Hadoop error in shuffle in fetcher: Exceeded MAX_FAILED_UNIQUE_FETCHES

classic Classic list List threaded Threaded
2 messages Options
Reply | Threaded
Open this post in threaded view
|

Hadoop error in shuffle in fetcher: Exceeded MAX_FAILED_UNIQUE_FETCHES

Seonyeong Bak
Hi all,

We've run a hadoop cluster (Apache Hadoop 2.7.1) with 40 datanodes.
Currently, we're using Fair Scheduler in our cluster.
And there are no limits on the number of concurrent running jobs.
30 ~ 50 I/O heavy jobs has been running concurrently at dawn.

Recently we got shuffle errors as follows when we had run HDFS Balancer or spark streaming jobs..

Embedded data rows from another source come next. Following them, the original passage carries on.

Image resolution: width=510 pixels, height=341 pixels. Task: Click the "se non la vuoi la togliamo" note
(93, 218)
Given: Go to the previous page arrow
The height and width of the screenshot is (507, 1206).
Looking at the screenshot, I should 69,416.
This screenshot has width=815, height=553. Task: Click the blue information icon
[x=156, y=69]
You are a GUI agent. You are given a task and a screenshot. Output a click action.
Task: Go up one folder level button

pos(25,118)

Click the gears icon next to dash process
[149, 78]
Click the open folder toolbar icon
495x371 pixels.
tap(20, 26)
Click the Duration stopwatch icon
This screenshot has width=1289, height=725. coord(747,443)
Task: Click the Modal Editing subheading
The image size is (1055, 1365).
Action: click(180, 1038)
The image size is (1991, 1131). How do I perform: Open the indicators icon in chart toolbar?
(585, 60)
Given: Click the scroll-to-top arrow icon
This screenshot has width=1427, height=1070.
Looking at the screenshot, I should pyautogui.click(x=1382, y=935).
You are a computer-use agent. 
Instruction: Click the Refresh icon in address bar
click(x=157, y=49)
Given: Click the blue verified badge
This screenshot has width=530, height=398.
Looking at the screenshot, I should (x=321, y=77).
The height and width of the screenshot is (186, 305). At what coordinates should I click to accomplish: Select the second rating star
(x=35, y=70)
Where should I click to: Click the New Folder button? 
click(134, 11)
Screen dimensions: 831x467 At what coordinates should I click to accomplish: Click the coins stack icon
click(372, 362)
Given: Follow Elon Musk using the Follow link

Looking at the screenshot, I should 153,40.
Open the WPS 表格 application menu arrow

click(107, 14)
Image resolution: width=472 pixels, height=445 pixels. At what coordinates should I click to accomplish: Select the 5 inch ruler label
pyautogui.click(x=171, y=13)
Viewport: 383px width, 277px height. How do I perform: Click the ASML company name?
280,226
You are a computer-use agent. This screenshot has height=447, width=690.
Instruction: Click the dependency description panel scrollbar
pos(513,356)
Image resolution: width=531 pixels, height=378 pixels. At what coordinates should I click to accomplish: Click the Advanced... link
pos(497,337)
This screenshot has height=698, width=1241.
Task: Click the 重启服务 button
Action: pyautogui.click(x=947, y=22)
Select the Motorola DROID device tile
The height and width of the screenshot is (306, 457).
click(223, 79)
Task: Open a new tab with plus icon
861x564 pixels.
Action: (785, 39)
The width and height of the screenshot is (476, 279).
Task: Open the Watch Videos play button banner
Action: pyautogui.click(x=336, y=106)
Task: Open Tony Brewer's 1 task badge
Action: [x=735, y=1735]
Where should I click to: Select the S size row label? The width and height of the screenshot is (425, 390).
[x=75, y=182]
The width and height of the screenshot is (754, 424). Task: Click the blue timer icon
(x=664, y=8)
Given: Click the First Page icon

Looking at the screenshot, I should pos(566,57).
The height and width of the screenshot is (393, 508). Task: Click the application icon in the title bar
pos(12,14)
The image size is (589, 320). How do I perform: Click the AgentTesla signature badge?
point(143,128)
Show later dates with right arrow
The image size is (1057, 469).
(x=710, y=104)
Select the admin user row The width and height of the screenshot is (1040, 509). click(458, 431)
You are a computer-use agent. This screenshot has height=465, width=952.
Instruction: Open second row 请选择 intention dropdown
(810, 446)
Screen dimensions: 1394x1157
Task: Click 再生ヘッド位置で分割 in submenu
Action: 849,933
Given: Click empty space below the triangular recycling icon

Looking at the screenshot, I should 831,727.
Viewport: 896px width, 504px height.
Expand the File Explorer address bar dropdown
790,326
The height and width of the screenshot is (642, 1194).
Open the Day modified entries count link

Error: org.apache.hadoop.mapreduce.task.reduce.Shuffle$ShuffleError: error in shuffle in fetcher#2 
    at org.apache.hadoop.mapreduce.task.reduce.Shuffle.run(Shuffle.java:134) 
    at org.apache.hadoop.mapred.ReduceTask.run(ReduceTask.java:376)
    at org.apache.hadoop.mapred.YarnChild$2.run(YarnChild.java:164)
    at java.security.AccessController.doPrivileged(Native Method)
    at javax.security.auth.Subject.doAs(Subject.java:415)
    at org.apache.hadoop.security.UserGroupInformation.doAs(UserGroupInformation.java:1657)
    at org.apache.hadoop.mapred.YarnChild.main(YarnChild.java:158)
Caused by: java.io.IOException: Exceeded MAX_FAILED_UNIQUE_FETCHES; bailing-out.
    at org.apache.hadoop.mapreduce.task.reduce.ShuffleSchedulerImpl.checkReducerHealth(ShuffleSchedulerImpl.java:366)
    at org.apache.hadoop.mapreduce.task.reduce.ShuffleSchedulerImpl.copyFailed(ShuffleSchedulerImpl.java:288)
    at org.apache.hadoop.mapreduce.task.reduce.Fetcher.copyFromHost(Fetcher.java:354) 
    at org.apache.hadoop.mapreduce.task.reduce.Fetcher.run(Fetcher.java:193)



I also noticed that SocketTimeoutException had occurred in some tasks in the same job.
But there is no network problem..


Someone said that we need to increase the value of "mapreduce.tasktracker.http.threads" property.
However, no codes use that property after the commit starting with hash value 80a05764be5c4f517.


Here are my questions:

1. Is that property currently being used?
2. If so, Is it really helpful to solve our problem?
3. Do we need to fine tune the settings of NodeManagers and DataNodes?
4. Is there any better solution?


Thanks,
Pak
Reply | Threaded
Open this post in threaded view
|

Re: Hadoop error in shuffle in fetcher: Exceeded MAX_FAILED_UNIQUE_FETCHES

Ravi Prakash-2
This is an auxiliary service that runs inside the NodeManager which provides the intermediate data.

Cheers
Ravi

On Tue, Jun 6, 2017 at 8:06 PM, Seonyoung Park <[hidden email]> wrote:
Hi all,

We've run a hadoop cluster (Apache Hadoop 2.7.1) with 40 datanodes.
Currently, we're using Fair Scheduler in our cluster.
And there are no limits on the number of concurrent running jobs.
30 ~ 50 I/O heavy jobs has been running concurrently at dawn.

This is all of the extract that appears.